Case studies

CASE001

Risks of a compromised website: A PHYSEC, INFOSEC case study

This case study looks at the possible risks associated with managing a public website.

Themes covered include:

  • risks of having official or government information compromised
  • effect of having aggregated information compromised
  • appropriately protecting government information and information storage methods.

Scenario – what happened

A government agency that liaises extensively with external and foreign partners has a thorough and content-rich website to maintain its relationships and provide the public with information. 

The information, documents and resources on the agency’s website are all non-protectively marked information, covering the agency’s structure, trade relationships and various policies and legislation. 

To date, the agency has not conducted a risk assessment on having the information published online.

However, it is discovered that due to poor coding, a hostile foreign agency could hack the agency’s firewall to access all public content, as well as information in a private back-end database not intended for public release. 

Allowing hackers to access to such a range of information would lead to a catastrophic compromise of information and irreparably damage the reputation of the agency.

Lessons – what should have happened

The agency made several errors in this scenario.

The agency should have:

Considered the risks of official or government information becoming compromised

Agencies must factor more than protective markings into their risk assessments when considering the compromise of official or government information. 

As part of a risk assessment a Business Impact Level (BIL) assessment should consider the value of information beyond the protective marking of sections of information or individual documents.

This is particularly relevant to aggregated information, whether it is aggregated on an internal database or accessible in a way that allows it to be aggregated, for example, non-protectively marked information publically available online. 

Special consideration should be given to aggregated information because while the individual components or documents may be assessed to have low value or be non-protectively marked when in isolation, the business impact from the compromise of that information combined may be very high and/or warrant a national security classification.
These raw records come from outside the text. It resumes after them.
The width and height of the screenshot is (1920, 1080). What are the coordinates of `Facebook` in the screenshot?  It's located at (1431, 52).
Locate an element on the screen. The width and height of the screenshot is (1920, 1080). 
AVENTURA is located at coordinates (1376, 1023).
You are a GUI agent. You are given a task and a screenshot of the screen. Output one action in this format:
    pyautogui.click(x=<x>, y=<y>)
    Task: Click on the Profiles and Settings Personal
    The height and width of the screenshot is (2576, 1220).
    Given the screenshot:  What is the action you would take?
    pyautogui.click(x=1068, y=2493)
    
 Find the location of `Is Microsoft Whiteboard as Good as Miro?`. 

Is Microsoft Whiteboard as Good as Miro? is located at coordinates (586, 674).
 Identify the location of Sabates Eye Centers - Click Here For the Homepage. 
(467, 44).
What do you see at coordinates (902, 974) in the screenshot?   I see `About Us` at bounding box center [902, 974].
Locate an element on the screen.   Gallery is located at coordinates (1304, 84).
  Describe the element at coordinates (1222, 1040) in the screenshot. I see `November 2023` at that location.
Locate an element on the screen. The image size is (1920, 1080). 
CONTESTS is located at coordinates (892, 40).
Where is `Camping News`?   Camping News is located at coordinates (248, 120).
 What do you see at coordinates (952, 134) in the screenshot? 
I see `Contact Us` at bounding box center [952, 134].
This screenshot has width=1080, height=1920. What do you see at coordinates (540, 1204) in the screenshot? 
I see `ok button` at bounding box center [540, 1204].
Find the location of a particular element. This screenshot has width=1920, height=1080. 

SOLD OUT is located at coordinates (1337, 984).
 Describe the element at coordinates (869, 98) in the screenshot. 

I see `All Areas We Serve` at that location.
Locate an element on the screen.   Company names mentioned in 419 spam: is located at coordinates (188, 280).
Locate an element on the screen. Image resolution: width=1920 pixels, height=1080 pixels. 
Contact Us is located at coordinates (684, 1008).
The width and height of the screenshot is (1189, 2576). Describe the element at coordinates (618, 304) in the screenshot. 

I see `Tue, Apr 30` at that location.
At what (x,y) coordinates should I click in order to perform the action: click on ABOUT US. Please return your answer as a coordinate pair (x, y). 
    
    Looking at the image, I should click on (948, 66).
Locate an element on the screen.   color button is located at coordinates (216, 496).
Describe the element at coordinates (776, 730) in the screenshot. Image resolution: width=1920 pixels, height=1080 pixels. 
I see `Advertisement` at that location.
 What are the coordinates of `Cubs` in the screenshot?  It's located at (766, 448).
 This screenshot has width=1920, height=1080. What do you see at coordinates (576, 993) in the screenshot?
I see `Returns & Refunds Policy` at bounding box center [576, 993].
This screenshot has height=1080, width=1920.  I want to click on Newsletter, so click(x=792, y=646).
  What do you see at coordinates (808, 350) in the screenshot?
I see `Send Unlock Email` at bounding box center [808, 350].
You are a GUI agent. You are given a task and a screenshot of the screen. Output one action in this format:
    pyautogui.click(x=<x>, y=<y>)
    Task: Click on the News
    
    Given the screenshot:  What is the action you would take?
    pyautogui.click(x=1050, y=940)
Considered the effect of having aggregated information compromised

Agencies should consider the effect of a compromise to aggregated information on functionality and the provision of services, client/customer assurance and confidentiality and operational, reputational and/or monetary capability.

Appropriately protected its information and used correct information storage methods

Agencies must ensure they appropriately protect their aggregated information and the devices and/or methods for storing that information:

  • outward/client-facing websites should be appropriately firewalled, coded and have gateway technology applied to prevent unauthorised access or extraction
  • a code audit should be regularly conducted of any web applications to identify any potential vulnerabilities
  • application and web server whitelisting should be used to prevent unauthorised or unwanted execution of files
  • patches for online services (including the maintenance of information-only web pages) and associated web-servers should be actioned as a priority by the agency’s IT support the protection given to data storage devices must be commensurate with the business impact of the compromise of the aggregate of information stored on those devices
  • systems that store or host content should be resilient and responsive to incidents, crises and disasters.

For example:

  • Is ICT equipment, such as servers, protected from physical threats such as flooding, fire, power surges or access from unauthorised persons?
  • Is there a backup ICT system or business continuity plan in place should the primary system fail?
  • Are there plans/procedures in place for high volume usage/access during emergencies?